Build a regression analysis to test the relationship between study time and grades.


Project Overview

Attribute Value
Difficulty Level 2: Intermediate
Time Estimate Weekend
Main Language Python
Alternative Languages R, JavaScript
Knowledge Area Regression and correlation
Tools Plotting library
Main Book “OpenIntro Statistics” by Diez et al.

What you’ll build: A regression model that estimates how study time predicts grades, with diagnostic plots.

Why it teaches stats: It ties correlation, regression, and interpretation together.

Core challenges you’ll face:

  • Fitting the regression line
  • Interpreting slope in context
  • Checking residuals and assumptions

Real World Outcome

You will produce a scatter plot with a fitted line, report slope and R-squared, and discuss limitations.

Example Output:

Slope: 3.2 points/hour
R-squared: 0.48
Saved plot: study_vs_grades.png

Verification steps:

  • Compare predicted vs observed values
  • Check residual patterns

The Core Question You’re Answering

“How much does study time explain grade variation?”
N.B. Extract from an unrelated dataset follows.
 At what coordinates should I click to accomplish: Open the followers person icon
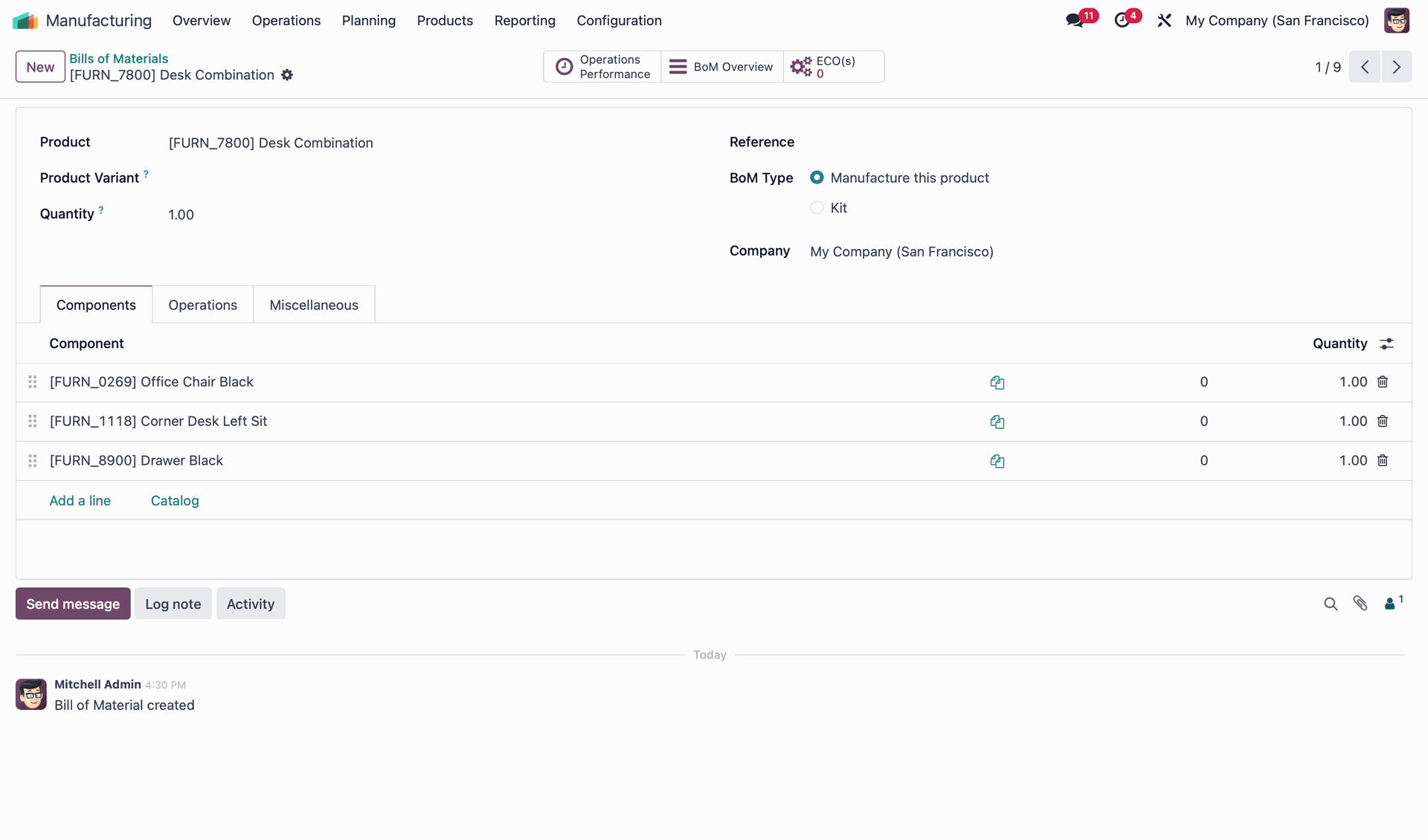tap(1390, 604)
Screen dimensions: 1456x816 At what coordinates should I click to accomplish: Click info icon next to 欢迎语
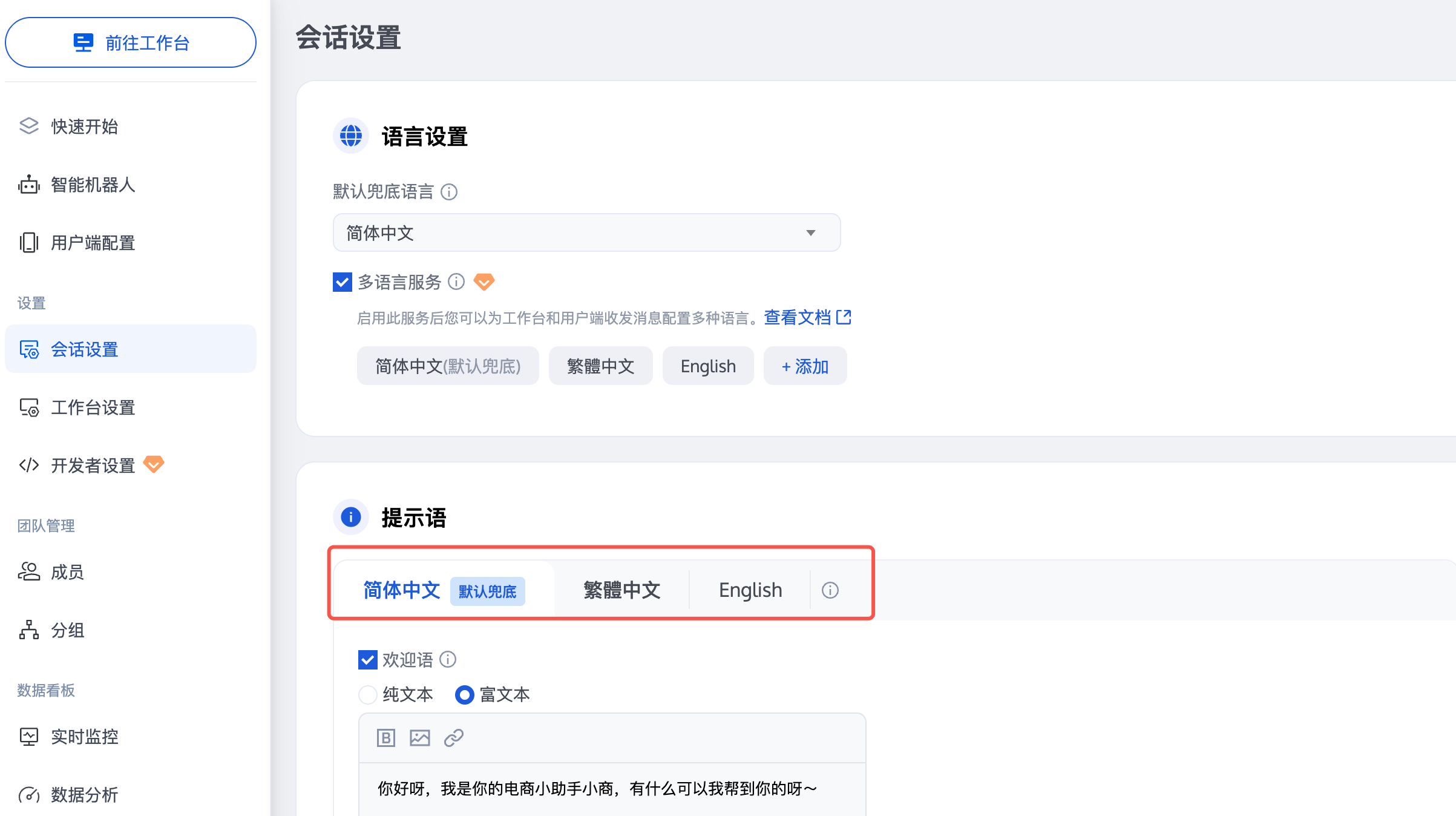[x=448, y=659]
This is a real-world regression question.


Concepts You Must Understand First

Stop and research these before coding:

  1. Correlation vs causation
    • Why doesn’t correlation prove cause?
    • Book Reference: “OpenIntro Statistics” Ch. 3
  2. Regression slope
    • What does slope mean in units?
    • Book Reference: “OpenIntro Statistics” Ch. 7
  3. Residuals
    • How do residuals reveal model problems?
    • Book Reference: “OpenIntro Statistics” Ch. 7

Questions to Guide Your Design

  1. Data quality
    • How will you handle outliers and missing data?
    • How will you check for nonlinearity?
  2. Interpretation
    • How will you explain R-squared to a non-technical reader?
    • What limitations will you highlight?

Thinking Exercise

Slope Meaning

If slope = 3.2, how many extra hours correspond to a 10-point grade increase?

Questions while working:

  • Does this relationship make sense at extremes?
  • What other factors might matter?

The Interview Questions They’ll Ask

Prepare to answer these:

  1. “What does the slope represent?”
  2. “What is R-squared?”
  3. “Why doesn’t correlation imply causation?”
  4. “How do you check regression assumptions?”
  5. “What is an outlier’s impact?”

Hints in Layers

Hint 1: Starting Point Plot study hours vs grades.

Hint 2: Next Level Fit a regression line and compute R-squared.

Hint 3: Technical Details Inspect residuals to detect curvature or heteroscedasticity.

Hint 4: Tools/Debugging Try removing outliers and compare slopes.


Books That Will Help

Topic Book Chapter
Correlation “OpenIntro Statistics” Ch. 3
Regression “OpenIntro Statistics” Ch. 7
Residuals “OpenIntro Statistics” Ch. 7

Implementation Hints

  • Use a simple linear model first.
  • Label axes with units.
  • Discuss limitations in the output report.

Learning Milestones

  1. First milestone: You can fit a regression line.
  2. Second milestone: You can interpret coefficients.
  3. Final milestone: You can explain limitations and assumptions.